Now, how many of those NS records needs to be resolved to an address
to successfully make progress in resolving the original query? One?
Two? All of them? And ... when unbound is configured to do DNSSEC
validation, is it then effectively prevented from using glue records
from the additional section? I guess that at least in this case
"yes", since they are ... not in a subzone of .com. And then we pile
on queries about DS and DNSKEY records, but still... 200ish queries to
resolve a single 3-layer name? Even with two CNAME records inside the
Akamai maze that seems like an awful lot to blame on the original
recursive query?

Regards,

- Håvard

… we’ve downgraded everything to 1.21.1, CPU and UDP Out Queries are back to normal.
Definitely 1.22.0 has a problem.

Hi Olivier,

We are already working on it and we believe we have a solution.
Would you like to be involved with preliminary testing?

Best regards,
-- Yorgos

Yorgos Thessalonikefs via Unbound-users:

We are already working on it and we believe we have a solution.
Would you like to be involved with preliminary testing?

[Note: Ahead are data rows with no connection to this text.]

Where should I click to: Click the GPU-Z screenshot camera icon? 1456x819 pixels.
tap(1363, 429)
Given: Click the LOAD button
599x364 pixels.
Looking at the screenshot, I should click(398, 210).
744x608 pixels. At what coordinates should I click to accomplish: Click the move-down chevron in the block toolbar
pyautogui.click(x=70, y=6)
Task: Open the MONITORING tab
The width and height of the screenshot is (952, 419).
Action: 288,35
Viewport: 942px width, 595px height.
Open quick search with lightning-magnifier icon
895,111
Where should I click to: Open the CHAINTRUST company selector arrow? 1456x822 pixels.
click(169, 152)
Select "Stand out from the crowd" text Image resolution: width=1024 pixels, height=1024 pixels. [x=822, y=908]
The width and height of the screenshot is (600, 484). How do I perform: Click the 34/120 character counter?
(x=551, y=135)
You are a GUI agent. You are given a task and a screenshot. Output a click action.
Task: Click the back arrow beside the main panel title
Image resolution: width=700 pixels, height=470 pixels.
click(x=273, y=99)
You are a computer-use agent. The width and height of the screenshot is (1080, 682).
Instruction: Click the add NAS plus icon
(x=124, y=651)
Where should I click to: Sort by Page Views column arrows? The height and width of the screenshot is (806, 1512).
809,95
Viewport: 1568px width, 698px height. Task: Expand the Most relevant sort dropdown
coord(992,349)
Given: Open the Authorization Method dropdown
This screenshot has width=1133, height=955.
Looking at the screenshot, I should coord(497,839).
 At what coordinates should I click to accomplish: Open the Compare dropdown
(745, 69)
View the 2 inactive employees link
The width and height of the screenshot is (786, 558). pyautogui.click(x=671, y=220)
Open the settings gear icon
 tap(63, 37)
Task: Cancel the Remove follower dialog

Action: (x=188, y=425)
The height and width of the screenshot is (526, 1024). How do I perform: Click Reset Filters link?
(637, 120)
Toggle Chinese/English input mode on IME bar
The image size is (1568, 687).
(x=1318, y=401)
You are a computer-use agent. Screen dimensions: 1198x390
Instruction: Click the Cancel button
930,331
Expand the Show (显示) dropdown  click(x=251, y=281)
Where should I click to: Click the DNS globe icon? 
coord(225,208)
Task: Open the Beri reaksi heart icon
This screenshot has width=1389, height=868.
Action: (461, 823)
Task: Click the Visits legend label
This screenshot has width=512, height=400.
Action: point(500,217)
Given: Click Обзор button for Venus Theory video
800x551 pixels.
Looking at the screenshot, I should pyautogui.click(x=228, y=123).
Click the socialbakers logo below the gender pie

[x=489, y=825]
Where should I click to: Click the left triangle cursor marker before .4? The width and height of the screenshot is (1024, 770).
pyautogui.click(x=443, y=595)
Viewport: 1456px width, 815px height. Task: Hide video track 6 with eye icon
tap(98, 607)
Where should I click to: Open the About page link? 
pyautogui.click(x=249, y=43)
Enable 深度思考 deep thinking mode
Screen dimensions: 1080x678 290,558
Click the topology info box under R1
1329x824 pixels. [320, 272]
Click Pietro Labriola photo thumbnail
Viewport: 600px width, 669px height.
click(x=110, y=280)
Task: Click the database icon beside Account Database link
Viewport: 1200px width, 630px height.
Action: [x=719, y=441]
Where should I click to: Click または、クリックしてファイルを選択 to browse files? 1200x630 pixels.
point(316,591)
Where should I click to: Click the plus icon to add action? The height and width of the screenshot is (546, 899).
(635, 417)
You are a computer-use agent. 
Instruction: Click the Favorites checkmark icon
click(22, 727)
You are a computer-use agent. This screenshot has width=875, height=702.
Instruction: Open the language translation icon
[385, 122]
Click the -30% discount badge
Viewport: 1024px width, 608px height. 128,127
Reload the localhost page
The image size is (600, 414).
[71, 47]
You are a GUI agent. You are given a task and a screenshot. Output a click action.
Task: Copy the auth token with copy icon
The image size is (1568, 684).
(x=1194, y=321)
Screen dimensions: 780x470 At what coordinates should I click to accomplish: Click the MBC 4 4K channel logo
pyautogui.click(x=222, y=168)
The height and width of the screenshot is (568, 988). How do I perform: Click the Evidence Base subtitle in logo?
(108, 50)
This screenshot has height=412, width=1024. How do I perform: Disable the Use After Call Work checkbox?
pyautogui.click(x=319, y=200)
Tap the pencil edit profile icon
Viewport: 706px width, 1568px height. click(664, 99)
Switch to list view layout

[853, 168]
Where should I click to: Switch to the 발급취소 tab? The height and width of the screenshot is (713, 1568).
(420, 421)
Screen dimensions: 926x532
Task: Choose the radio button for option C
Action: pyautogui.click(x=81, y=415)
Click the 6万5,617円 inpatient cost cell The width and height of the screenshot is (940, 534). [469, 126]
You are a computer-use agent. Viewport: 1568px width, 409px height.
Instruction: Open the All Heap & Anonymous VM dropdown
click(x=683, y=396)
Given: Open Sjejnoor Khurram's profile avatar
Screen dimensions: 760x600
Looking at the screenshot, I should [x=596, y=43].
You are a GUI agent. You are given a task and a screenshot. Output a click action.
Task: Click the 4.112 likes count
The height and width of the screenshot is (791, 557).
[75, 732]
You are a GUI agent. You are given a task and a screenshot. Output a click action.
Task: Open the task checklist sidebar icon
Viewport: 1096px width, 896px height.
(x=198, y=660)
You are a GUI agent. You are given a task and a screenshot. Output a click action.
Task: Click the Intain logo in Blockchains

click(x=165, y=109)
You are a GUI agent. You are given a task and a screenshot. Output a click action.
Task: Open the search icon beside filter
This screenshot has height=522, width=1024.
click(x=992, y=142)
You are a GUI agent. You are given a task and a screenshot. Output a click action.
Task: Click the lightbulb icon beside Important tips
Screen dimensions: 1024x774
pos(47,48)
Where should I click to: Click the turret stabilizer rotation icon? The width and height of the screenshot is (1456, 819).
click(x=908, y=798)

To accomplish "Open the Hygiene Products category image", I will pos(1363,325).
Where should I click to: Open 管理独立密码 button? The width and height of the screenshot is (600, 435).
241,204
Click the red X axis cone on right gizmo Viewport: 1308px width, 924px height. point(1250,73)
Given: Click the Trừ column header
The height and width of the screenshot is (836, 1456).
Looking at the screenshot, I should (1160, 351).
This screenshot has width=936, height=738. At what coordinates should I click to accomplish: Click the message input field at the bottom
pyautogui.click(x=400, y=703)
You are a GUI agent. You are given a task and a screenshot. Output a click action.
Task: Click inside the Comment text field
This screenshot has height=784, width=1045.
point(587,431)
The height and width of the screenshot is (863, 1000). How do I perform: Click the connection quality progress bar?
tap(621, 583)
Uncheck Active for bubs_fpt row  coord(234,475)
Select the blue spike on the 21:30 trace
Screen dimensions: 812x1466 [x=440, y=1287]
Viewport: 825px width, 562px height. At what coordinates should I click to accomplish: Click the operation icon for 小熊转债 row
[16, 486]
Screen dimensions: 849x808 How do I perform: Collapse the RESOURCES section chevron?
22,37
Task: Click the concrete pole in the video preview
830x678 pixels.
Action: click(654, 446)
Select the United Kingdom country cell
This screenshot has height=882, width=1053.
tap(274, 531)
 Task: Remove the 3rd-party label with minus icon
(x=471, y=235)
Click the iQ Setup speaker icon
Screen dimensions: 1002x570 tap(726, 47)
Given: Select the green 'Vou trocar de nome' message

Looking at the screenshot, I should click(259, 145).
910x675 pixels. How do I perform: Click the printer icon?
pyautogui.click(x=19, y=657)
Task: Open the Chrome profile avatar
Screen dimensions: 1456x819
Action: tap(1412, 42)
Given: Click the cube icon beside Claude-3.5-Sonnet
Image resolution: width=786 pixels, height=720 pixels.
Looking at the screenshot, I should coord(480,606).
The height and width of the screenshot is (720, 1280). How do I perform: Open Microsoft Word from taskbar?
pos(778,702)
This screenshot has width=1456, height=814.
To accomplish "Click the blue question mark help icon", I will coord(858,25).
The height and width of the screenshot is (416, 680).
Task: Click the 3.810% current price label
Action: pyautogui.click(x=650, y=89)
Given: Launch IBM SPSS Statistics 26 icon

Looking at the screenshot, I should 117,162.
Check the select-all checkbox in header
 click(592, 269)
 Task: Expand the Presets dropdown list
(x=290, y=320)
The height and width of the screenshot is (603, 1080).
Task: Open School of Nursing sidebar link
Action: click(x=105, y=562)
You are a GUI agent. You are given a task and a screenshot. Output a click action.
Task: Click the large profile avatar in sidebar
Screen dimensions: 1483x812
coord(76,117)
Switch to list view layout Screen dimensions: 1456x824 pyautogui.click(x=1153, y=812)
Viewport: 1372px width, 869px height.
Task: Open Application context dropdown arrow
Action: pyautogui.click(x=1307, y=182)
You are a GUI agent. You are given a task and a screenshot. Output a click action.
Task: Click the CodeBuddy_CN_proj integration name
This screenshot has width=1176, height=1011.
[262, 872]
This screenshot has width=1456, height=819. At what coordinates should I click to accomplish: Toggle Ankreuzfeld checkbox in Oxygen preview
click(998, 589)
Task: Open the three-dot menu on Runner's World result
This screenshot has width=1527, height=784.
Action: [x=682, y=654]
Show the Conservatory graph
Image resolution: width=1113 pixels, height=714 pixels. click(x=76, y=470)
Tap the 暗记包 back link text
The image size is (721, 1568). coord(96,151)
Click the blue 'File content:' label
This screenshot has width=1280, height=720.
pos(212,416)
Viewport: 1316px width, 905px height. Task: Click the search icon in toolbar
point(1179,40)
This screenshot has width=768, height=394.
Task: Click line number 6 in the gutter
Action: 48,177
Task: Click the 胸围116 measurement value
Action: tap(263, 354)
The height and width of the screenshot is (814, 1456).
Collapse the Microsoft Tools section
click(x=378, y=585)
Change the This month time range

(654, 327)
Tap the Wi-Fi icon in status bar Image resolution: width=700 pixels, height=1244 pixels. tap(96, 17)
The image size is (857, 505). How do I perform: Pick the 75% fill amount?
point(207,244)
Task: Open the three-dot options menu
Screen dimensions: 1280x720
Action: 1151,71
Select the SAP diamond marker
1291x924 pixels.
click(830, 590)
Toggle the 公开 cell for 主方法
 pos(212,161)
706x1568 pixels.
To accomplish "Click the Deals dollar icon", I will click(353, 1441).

if you release a beta, I would also run my usual tests...
Andreas

Hi Andreas,

This is pre-RC talk to see if our current fix addresses the issue properly. When we know we have a solution, we'll go ahead with planning a release.

If you want to test a patch for this issue on top of 1.22.0 let me know and I will contact you off-list.

Best regards,
-- Yorgos

Hi Yorgos,

sure, we could try on one low load server here.